** Opening RECORDS SUPPLIED block **

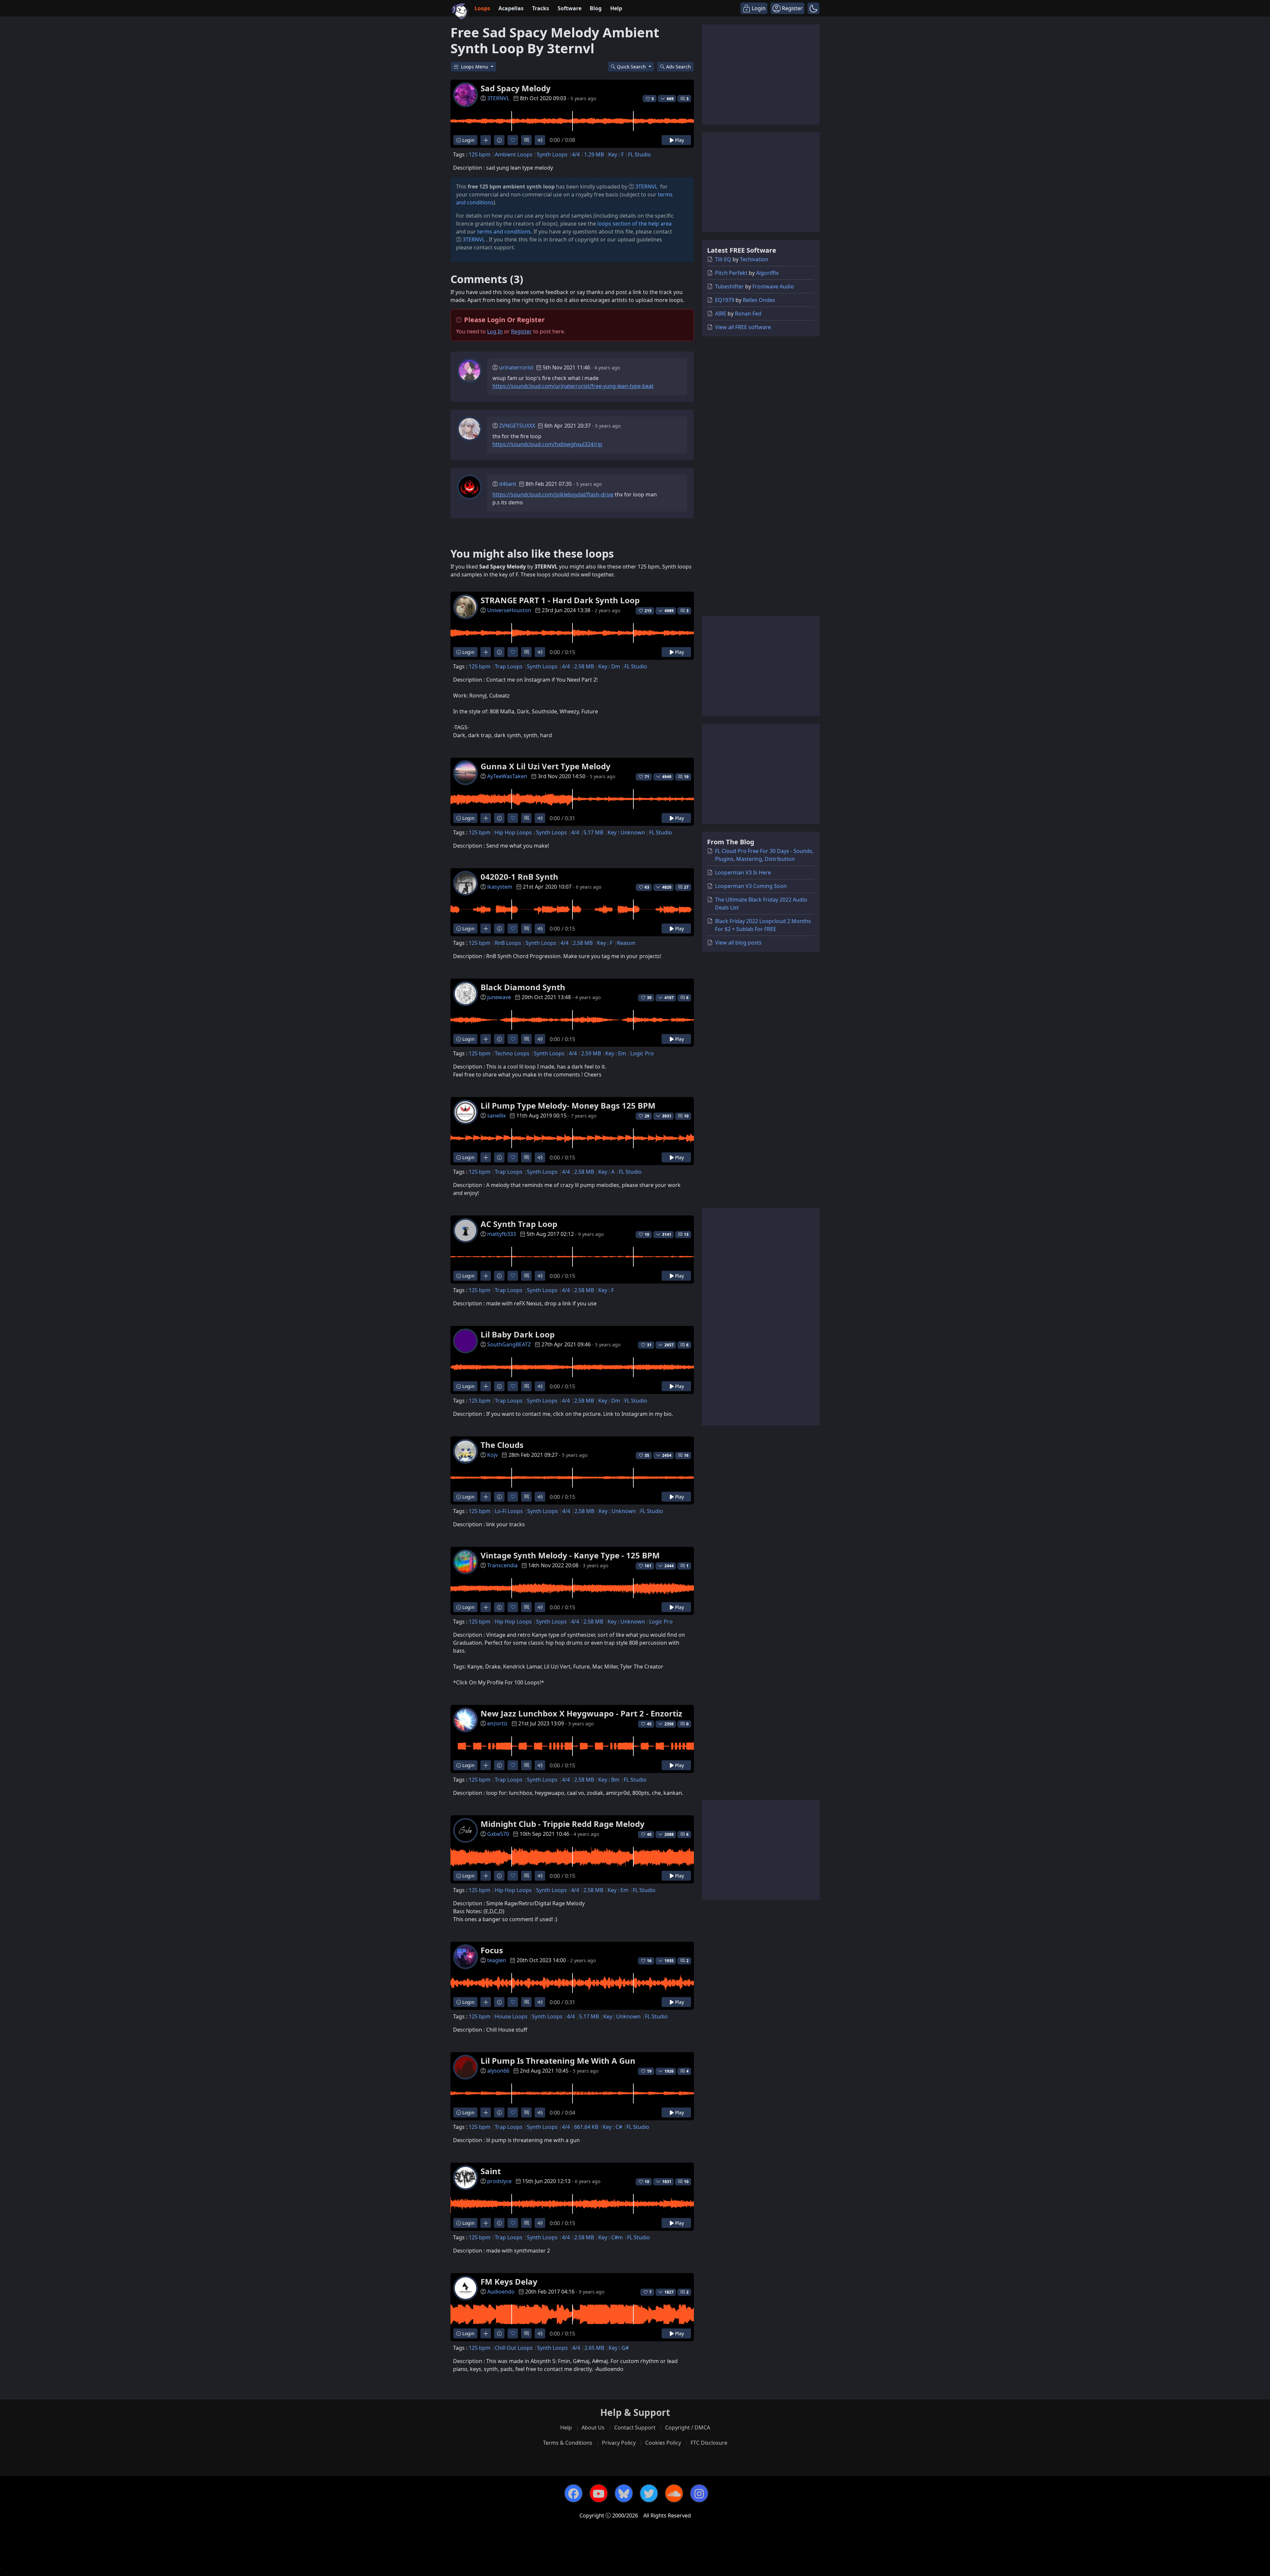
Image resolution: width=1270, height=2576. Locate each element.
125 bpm (479, 154)
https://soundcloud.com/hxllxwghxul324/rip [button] (547, 444)
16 (686, 1455)
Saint (491, 2171)
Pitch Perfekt (731, 272)
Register (521, 331)
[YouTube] (598, 2493)
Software (569, 8)
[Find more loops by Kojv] (485, 1497)
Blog (596, 8)
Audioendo (501, 2291)
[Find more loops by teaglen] (485, 2002)
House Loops (511, 2016)
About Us (593, 2427)
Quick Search (632, 66)
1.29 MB (594, 154)
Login (468, 140)
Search (678, 66)
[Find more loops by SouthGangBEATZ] (485, 1386)
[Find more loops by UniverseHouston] (485, 652)
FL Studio (639, 154)
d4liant (507, 483)
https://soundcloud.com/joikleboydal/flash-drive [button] (553, 494)
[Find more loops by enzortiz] (485, 1765)
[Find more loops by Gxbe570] (485, 1876)
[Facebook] (573, 2493)
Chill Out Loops (514, 2347)
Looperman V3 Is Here (743, 872)
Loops (482, 8)
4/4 (576, 154)
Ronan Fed (748, 313)
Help (616, 8)
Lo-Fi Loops (509, 1511)
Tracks (540, 8)
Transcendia (502, 1565)
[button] (813, 8)
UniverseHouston (509, 610)
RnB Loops (508, 943)
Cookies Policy (663, 2442)
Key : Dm (609, 666)
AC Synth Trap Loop (519, 1223)
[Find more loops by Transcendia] (485, 1607)
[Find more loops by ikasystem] (485, 928)
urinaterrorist (516, 367)
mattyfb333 (501, 1234)
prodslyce (499, 2181)
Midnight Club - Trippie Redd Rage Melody (563, 1823)
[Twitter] (649, 2493)
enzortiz (497, 1723)
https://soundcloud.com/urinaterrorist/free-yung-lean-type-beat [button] (573, 386)
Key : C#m (610, 2237)
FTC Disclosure (709, 2442)
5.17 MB (593, 832)
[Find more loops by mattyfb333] (485, 1276)
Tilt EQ (723, 259)
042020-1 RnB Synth (519, 876)
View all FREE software (743, 327)
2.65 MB (594, 2347)
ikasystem (499, 886)
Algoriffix (767, 272)
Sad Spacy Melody (516, 88)
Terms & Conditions (567, 2442)
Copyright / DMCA (687, 2427)
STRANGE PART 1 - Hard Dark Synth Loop (560, 600)
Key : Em (615, 1053)
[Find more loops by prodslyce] (485, 2223)
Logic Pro (642, 1053)
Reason (626, 943)
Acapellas (511, 8)
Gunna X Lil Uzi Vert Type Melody (546, 766)
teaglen (496, 1960)
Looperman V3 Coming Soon (751, 886)
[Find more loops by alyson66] (485, 2112)
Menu (475, 66)
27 (686, 887)
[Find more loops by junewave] (485, 1039)
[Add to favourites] (512, 140)
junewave (499, 997)
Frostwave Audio (773, 286)
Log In (495, 331)
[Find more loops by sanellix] (485, 1157)
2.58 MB (584, 666)
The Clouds (502, 1444)
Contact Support (635, 2427)
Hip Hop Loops (513, 832)
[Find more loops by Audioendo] (485, 2333)
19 (686, 777)
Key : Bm (608, 1779)
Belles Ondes (759, 300)
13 (686, 1234)
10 (686, 1116)
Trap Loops (509, 666)
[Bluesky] (623, 2493)
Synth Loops (552, 154)
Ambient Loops (513, 154)
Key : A (606, 1171)
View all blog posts (738, 942)
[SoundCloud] (674, 2493)
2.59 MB (591, 1053)
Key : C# (612, 2127)
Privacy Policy (619, 2442)
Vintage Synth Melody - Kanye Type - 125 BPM (570, 1555)
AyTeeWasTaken (507, 776)
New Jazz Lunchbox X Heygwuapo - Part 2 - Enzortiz (581, 1713)
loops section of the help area (634, 223)
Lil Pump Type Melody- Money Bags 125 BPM (568, 1105)
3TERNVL (498, 98)
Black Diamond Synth (523, 987)
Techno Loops (512, 1053)
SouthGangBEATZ (509, 1344)
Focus (492, 1950)
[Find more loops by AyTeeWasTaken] (485, 818)
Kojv (492, 1454)
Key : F (616, 154)
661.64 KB (586, 2127)
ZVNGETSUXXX (517, 425)
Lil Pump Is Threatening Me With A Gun (558, 2060)
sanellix (496, 1115)
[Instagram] (699, 2493)
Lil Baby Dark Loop (518, 1334)
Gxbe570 (498, 1833)
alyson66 (498, 2070)
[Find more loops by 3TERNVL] (485, 140)
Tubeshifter (729, 286)
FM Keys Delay (509, 2281)
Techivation (754, 259)
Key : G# (619, 2347)
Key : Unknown (626, 832)
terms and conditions (504, 231)
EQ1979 (724, 300)
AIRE (720, 313)
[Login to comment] (526, 140)
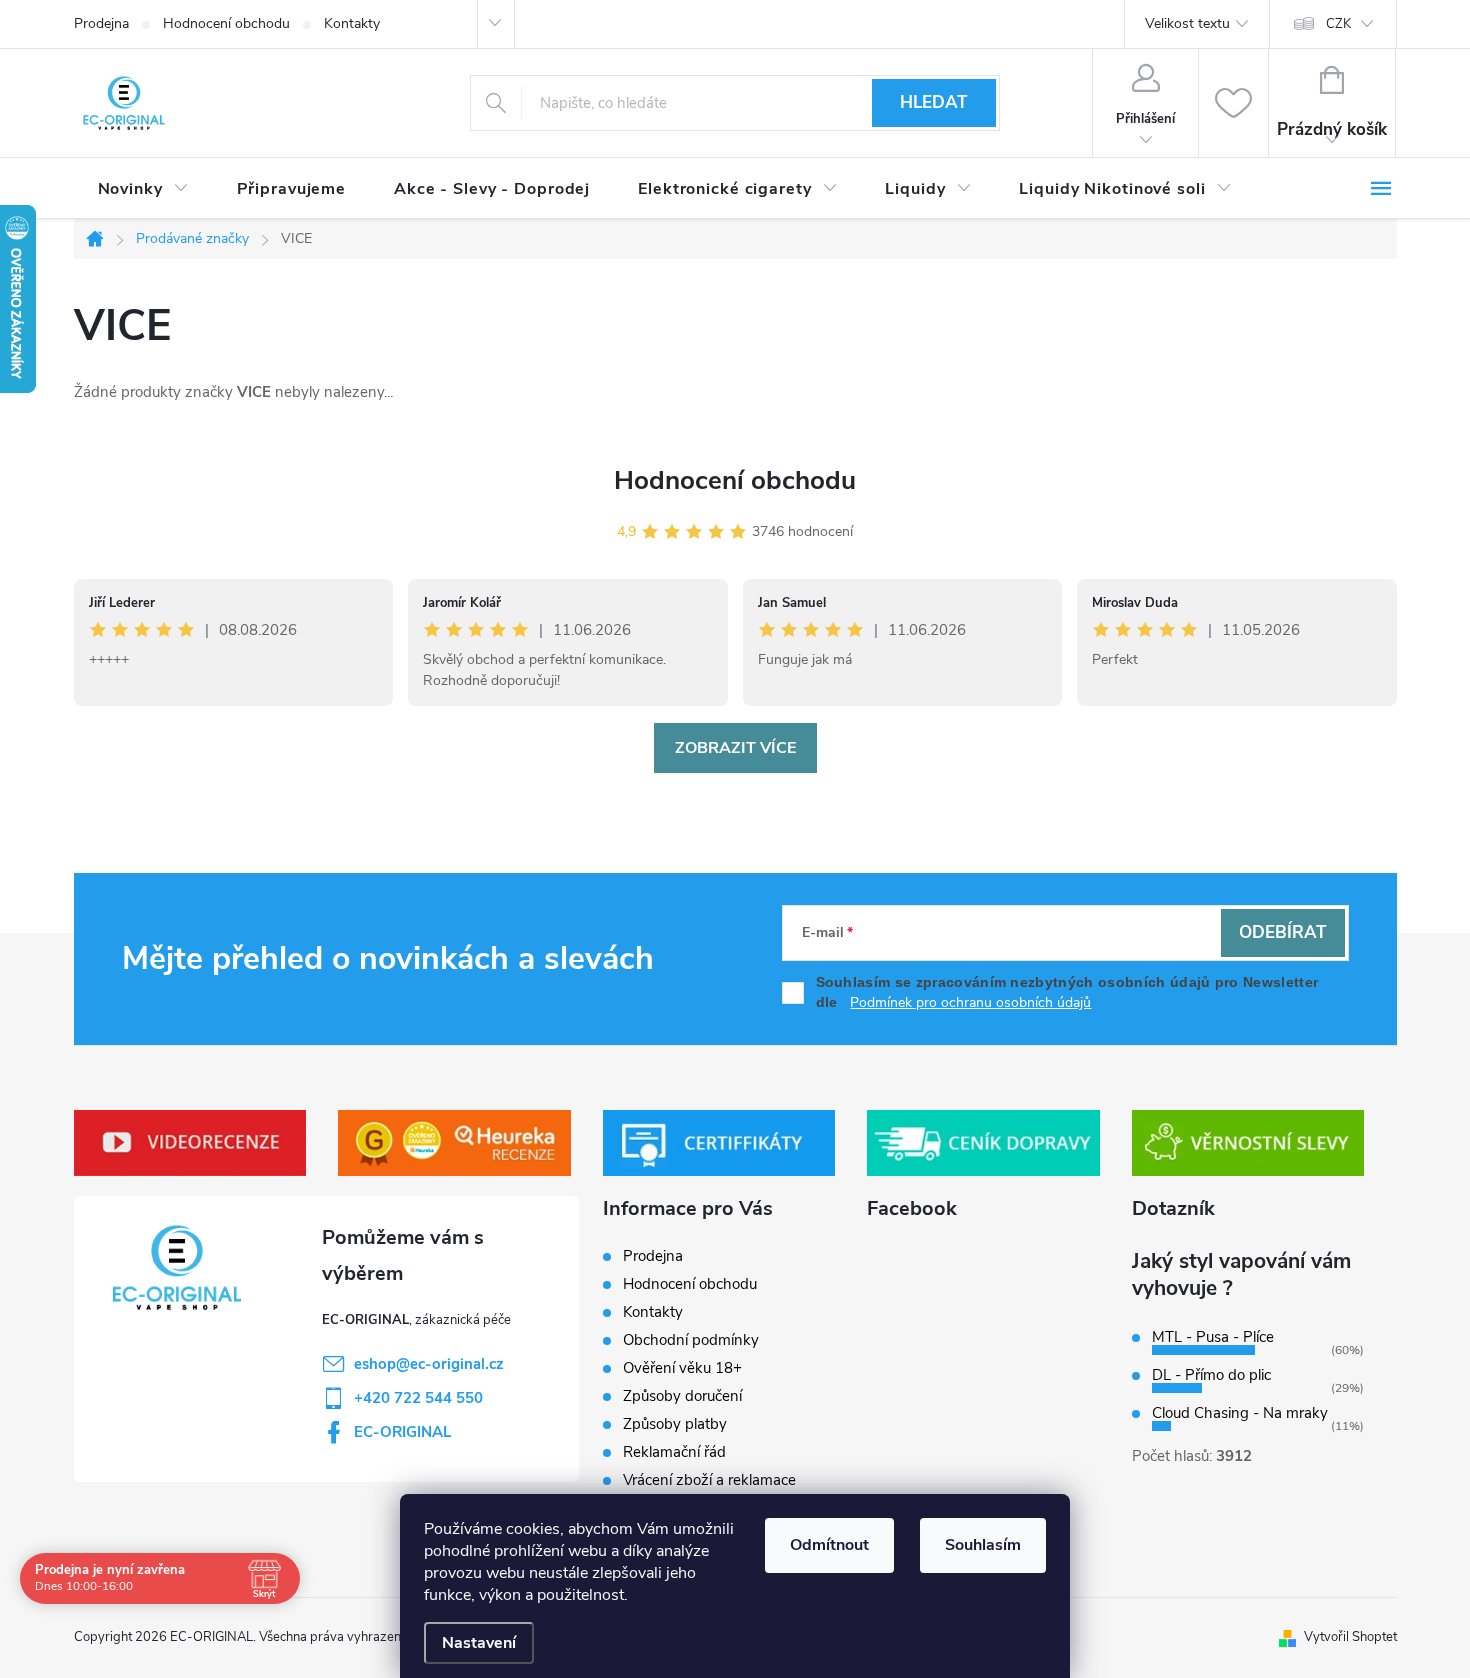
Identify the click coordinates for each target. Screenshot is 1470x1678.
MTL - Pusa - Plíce (1213, 1337)
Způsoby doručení (682, 1396)
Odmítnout (829, 1545)
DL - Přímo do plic (1211, 1375)
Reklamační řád (674, 1452)
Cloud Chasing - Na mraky (1240, 1413)
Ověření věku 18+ (682, 1368)
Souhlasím (983, 1545)
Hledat (933, 102)
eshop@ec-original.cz (429, 1364)
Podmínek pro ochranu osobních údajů (970, 1002)
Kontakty (352, 23)
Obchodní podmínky (691, 1340)
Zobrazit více (735, 748)
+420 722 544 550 (418, 1398)
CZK (1338, 24)
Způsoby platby (675, 1424)
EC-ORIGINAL (402, 1432)
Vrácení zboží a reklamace (709, 1480)
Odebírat (1282, 932)
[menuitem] (143, 189)
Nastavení (479, 1643)
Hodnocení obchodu (226, 23)
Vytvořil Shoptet (1350, 1637)
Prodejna (101, 23)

** Closing RECORDS SUPPLIED block **

Every line of the data above is to be repeated exactly; the images are to be left out.

**RESPONSE TO THIS TASK:**
Image resolution: width=1270, height=2576. Locate each element.
125 bpm (479, 154)
https://soundcloud.com/hxllxwghxul324/rip [button] (547, 444)
16 (686, 1455)
Saint (491, 2171)
Pitch Perfekt (731, 272)
Register (521, 331)
[YouTube] (598, 2493)
Software (569, 8)
[Find more loops by Kojv] (485, 1497)
Blog (596, 8)
Audioendo (501, 2291)
[Find more loops by teaglen] (485, 2002)
House Loops (511, 2016)
About Us (593, 2427)
Quick Search (632, 66)
1.29 MB (594, 154)
Login (468, 140)
Search (678, 66)
[Find more loops by SouthGangBEATZ] (485, 1386)
[Find more loops by UniverseHouston] (485, 652)
FL Studio (639, 154)
d4liant (507, 483)
https://soundcloud.com/joikleboydal/flash-drive [button] (553, 494)
[Find more loops by enzortiz] (485, 1765)
[Find more loops by Gxbe570] (485, 1876)
[Facebook] (573, 2493)
Chill Out Loops (514, 2347)
Looperman V3 Is Here (743, 872)
Loops (482, 8)
4/4 (576, 154)
Ronan Fed (748, 313)
Help (616, 8)
Lo-Fi Loops (509, 1511)
Tracks (540, 8)
Transcendia (502, 1565)
[button] (813, 8)
UniverseHouston (509, 610)
RnB Loops (508, 943)
Cookies Policy (663, 2442)
Key : Dm (609, 666)
AC Synth Trap Loop (519, 1223)
[Find more loops by Transcendia] (485, 1607)
[Find more loops by ikasystem] (485, 928)
urinaterrorist (516, 367)
mattyfb333 (501, 1234)
prodslyce (499, 2181)
Midnight Club - Trippie Redd Rage Melody (563, 1823)
[Twitter] (649, 2493)
enzortiz (497, 1723)
https://soundcloud.com/urinaterrorist/free-yung-lean-type-beat [button] (573, 386)
Key : C#m (610, 2237)
FTC Disclosure (709, 2442)
5.17 MB (593, 832)
[Find more loops by mattyfb333] (485, 1276)
Tilt EQ (723, 259)
042020-1 RnB Synth (519, 876)
View all FREE software (743, 327)
2.65 MB (594, 2347)
ikasystem (499, 886)
Algoriffix (767, 272)
Sad Spacy Melody (516, 88)
Terms & Conditions (567, 2442)
Copyright / DMCA (687, 2427)
STRANGE PART 1 - Hard Dark Synth Loop (560, 600)
Key : Em (615, 1053)
[Find more loops by prodslyce] (485, 2223)
Logic Pro (642, 1053)
Reason (626, 943)
Acapellas (511, 8)
Gunna X Lil Uzi Vert Type Melody (546, 766)
teaglen (496, 1960)
Looperman V3 Coming Soon (751, 886)
[Find more loops by alyson66] (485, 2112)
Menu (475, 66)
27 (686, 887)
[Find more loops by junewave] (485, 1039)
[Add to favourites] (512, 140)
junewave (499, 997)
Frostwave Audio (773, 286)
Log In (495, 331)
[Find more loops by sanellix] (485, 1157)
2.58 MB (584, 666)
The Clouds (502, 1444)
Contact Support (635, 2427)
Hip Hop Loops (513, 832)
[Find more loops by Audioendo] (485, 2333)
19 (686, 777)
Key : Bm (608, 1779)
Belles Ondes (759, 300)
13 (686, 1234)
10 (686, 1116)
Trap Loops (509, 666)
[Bluesky] (623, 2493)
Synth Loops (552, 154)
Ambient Loops (513, 154)
Key : A (606, 1171)
View all blog posts (738, 942)
[SoundCloud] (674, 2493)
2.59 MB (591, 1053)
Key : C# (612, 2127)
Privacy Policy (619, 2442)
Vintage Synth Melody - Kanye Type - 125 BPM (570, 1555)
AyTeeWasTaken (507, 776)
New Jazz Lunchbox X Heygwuapo - Part 2 - Enzortiz (581, 1713)
loops section of the help area (634, 223)
Lil Pump Type Melody- Money Bags 125 BPM (568, 1105)
3TERNVL (498, 98)
Black Diamond Synth (523, 987)
Techno Loops (512, 1053)
SouthGangBEATZ (509, 1344)
Focus (492, 1950)
[Find more loops by AyTeeWasTaken] (485, 818)
Kojv (492, 1454)
Key : F (616, 154)
661.64 KB (586, 2127)
ZVNGETSUXXX (517, 425)
Lil Pump Is Threatening Me With A Gun (558, 2060)
sanellix (496, 1115)
[Instagram] (699, 2493)
Lil Baby Dark Loop (518, 1334)
Gxbe570 (498, 1833)
alyson66 (498, 2070)
[Find more loops by 3TERNVL] (485, 140)
Tubeshifter (729, 286)
FM Keys Delay (509, 2281)
Techivation (754, 259)
Key : G# (619, 2347)
Key : Unknown (626, 832)
terms and conditions (504, 231)
EQ1979 (724, 300)
AIRE (720, 313)
[Login to comment] (526, 140)
Identify the click coordinates for each target. Screenshot is 1470x1678.
MTL - Pusa - Plíce (1213, 1337)
Způsoby doručení (682, 1396)
Odmítnout (829, 1545)
DL - Přímo do plic (1211, 1375)
Reklamační řád (674, 1452)
Cloud Chasing - Na mraky (1240, 1413)
Ověření věku 18+ (682, 1368)
Souhlasím (983, 1545)
Hledat (933, 102)
eshop@ec-original.cz (429, 1364)
Podmínek pro ochranu osobních údajů (970, 1002)
Kontakty (352, 23)
Obchodní podmínky (691, 1340)
Zobrazit více (735, 748)
+420 722 544 550 (418, 1398)
CZK (1338, 24)
Způsoby platby (675, 1424)
EC-ORIGINAL (402, 1432)
Vrácení zboží a reklamace (709, 1480)
Odebírat (1282, 932)
[menuitem] (143, 189)
Nastavení (479, 1643)
Hodnocení obchodu (226, 23)
Vytvořil Shoptet (1350, 1637)
Prodejna (101, 23)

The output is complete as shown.